• [Texto fuente]:

***

Habilidad esta reservada tan sólo, sin ninguna duda, a los grandes maestros.
Lejos del mundanal ruido de los audiovisuales enfocados a la televisión, de la
publicidad, de las infinitas series de televisión —que tanto, y a menudo tan
mal, han influido en la producción cinematográfica—, y de un cine con ínfulas
de modernidad, de innovación y de transgresión, el cine de Pawlikowski en
virtud de su inteligencia y de una honestidad que huye de la búsqueda
premeditada de las categorías antes mencionadas, nos introduce paradójicamente—precisamente
por su maestría y su ausencia de intencionalidad— en lo más hondo y auténtico
de ellas. Es comprensible la diversidad en los gustos pero cuesta demasiado
admitir la crítica a un cine como este sin pillarse los dedos, a no ser que se
haga desde el resentimiento y el cinismo, o —lo que sería aún peor— desde la
ignorancia. Se ha calificado, con una alarmante frecuencia, a la última
película de Pawlikowski de «edulcorada». Está claro que todo es subjetivo, aunque no estoy
tan convencido de que deba serlo. Difícilmente se puede encontrar rastro de
azúcar en una obra tan amarga, tan desolada, tan devastadora. Ahora bien, si
por contraposición los chicos «fuertes» del cine son algunos nombres como
Michael Winterbottom, David Fincher o Quentin Tarantino entonces me callo…,
¡hombre!, a su lado cualquier cosa sería, sin ningún género de dudas,
edulcorada y banal. El problema es que el que escribe estas líneas cada vez
echa más en falta un cine como el de Pawlikowski y cada vez está más harto
(¿¡es ya en realidad posible!?) de las sandeces, los trucos y los fuegos de
artificio de esos «chicos fuertes» de cartón piedra, educados en realidad en la
escuela de las palomitas de maíz a golpe de talonario. No sé por qué me temo
que muchos de los que califican a Pawlikowski de edulcorado son los mismos que
se extasían ante la oligofrenia colectiva de «El club de la lucha», una de las
películas más indecentes que he visto (y he visto muchas, decentes e
indecentes); o ante la memez de «Memento» (con
perdón de los muchos amigos a los que les encanta Nolan, supongo que somos
amigos por otros motivos), una obra llena de incongruencias y ardides,
sobrecargada de estilismo, de grandilocuencia y de superficialidad; de
Tarantino me he prometido no volver a hablar; de Winterbottom ni siquiera
merece la pena que lo intente.

***

• [Material proporcionado]:

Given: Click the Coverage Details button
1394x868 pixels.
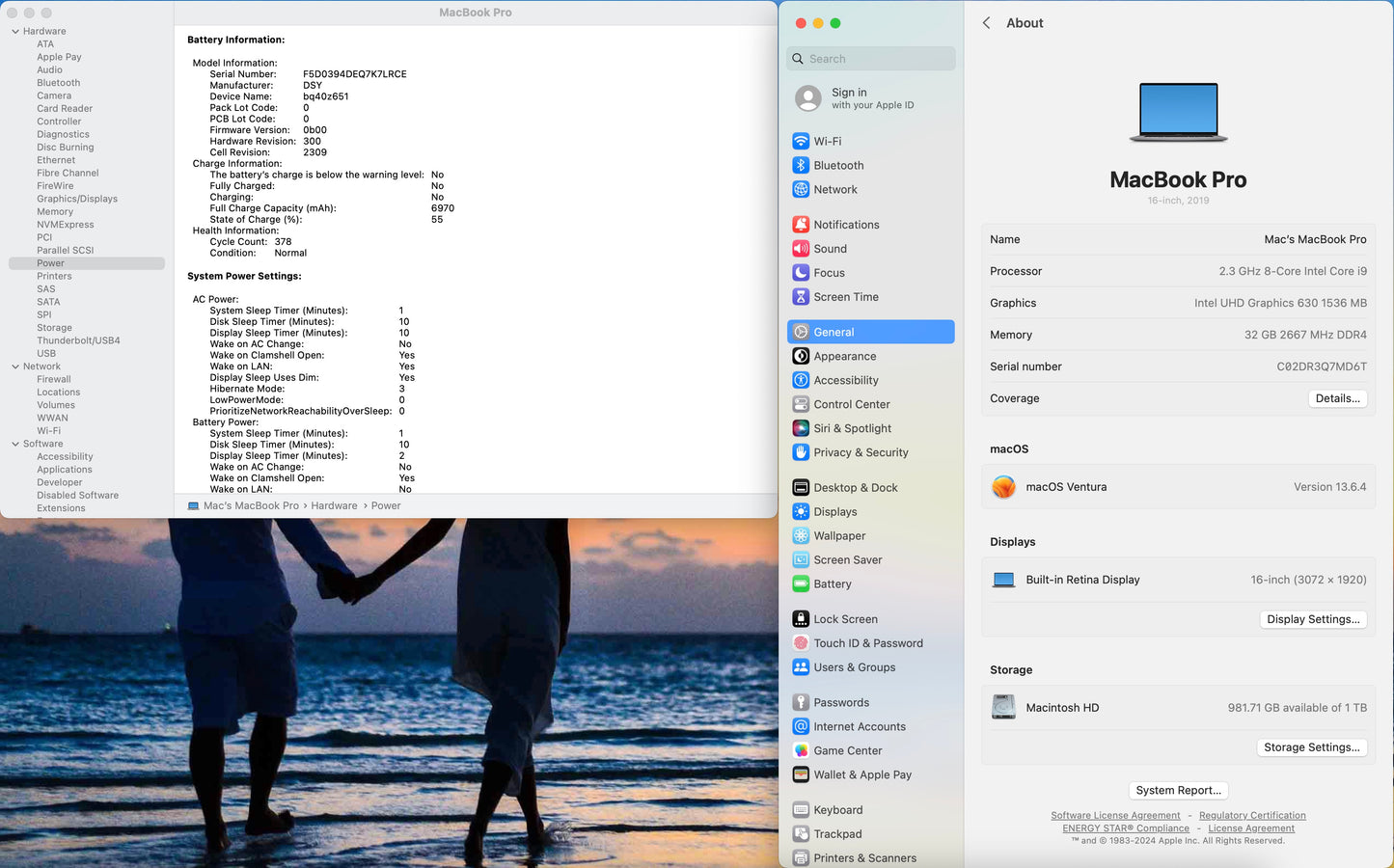Looking at the screenshot, I should coord(1337,398).
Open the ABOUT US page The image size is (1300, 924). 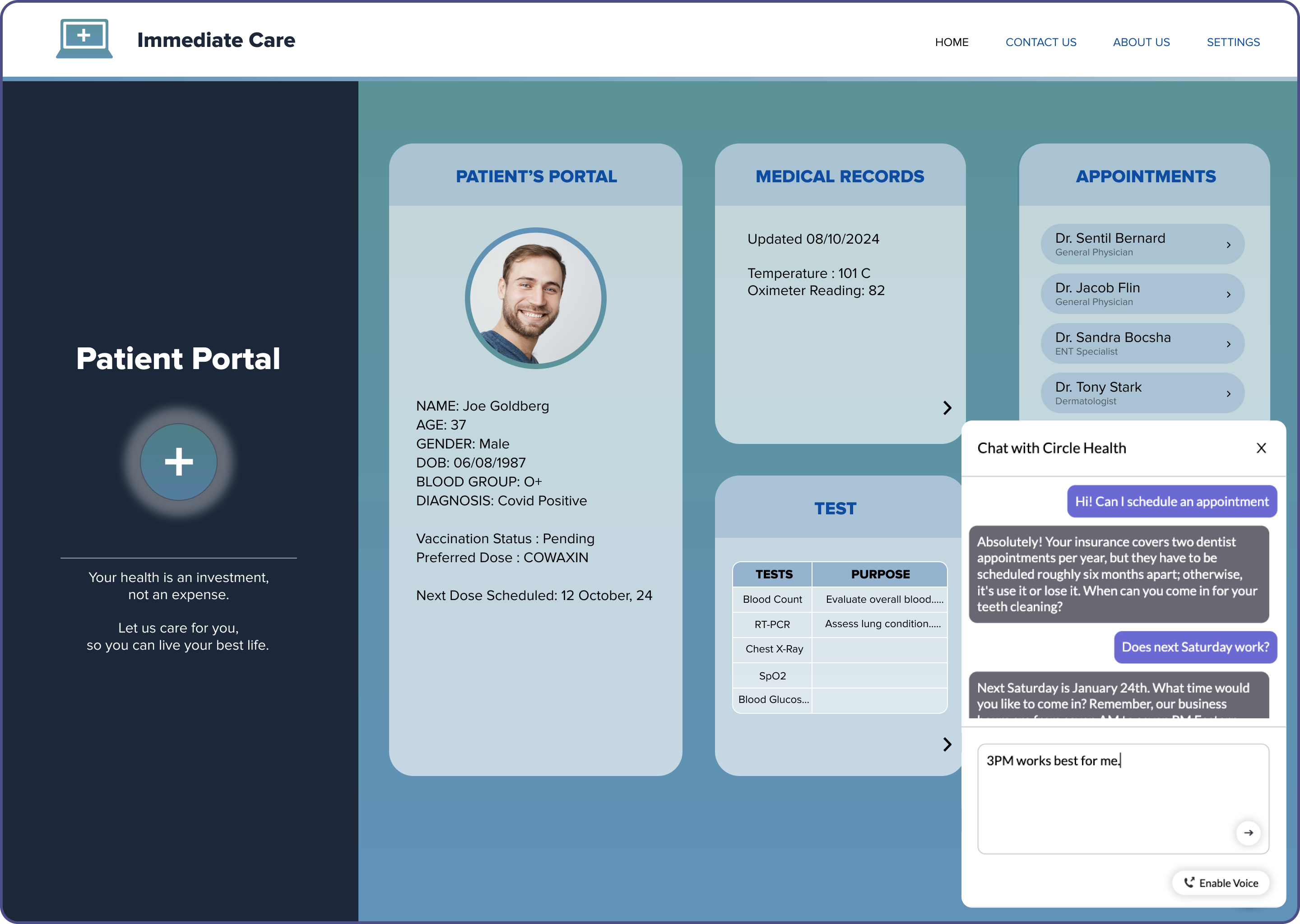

***

• [Enunciados de tareas]:
**1)** Enumera todos los cineastas que aparecen mencionados por su nombre en el texto fuente.
**2)** Según el texto fuente, ¿qué adjetivo se ha aplicado con alarmante frecuencia a la última película de Pawlikowski?

• [Resultados por tarea]:
**1)** Pawlikowski, Michael Winterbottom, David Fincher, Quentin Tarantino, Nolan

**2)** «Edulcorada».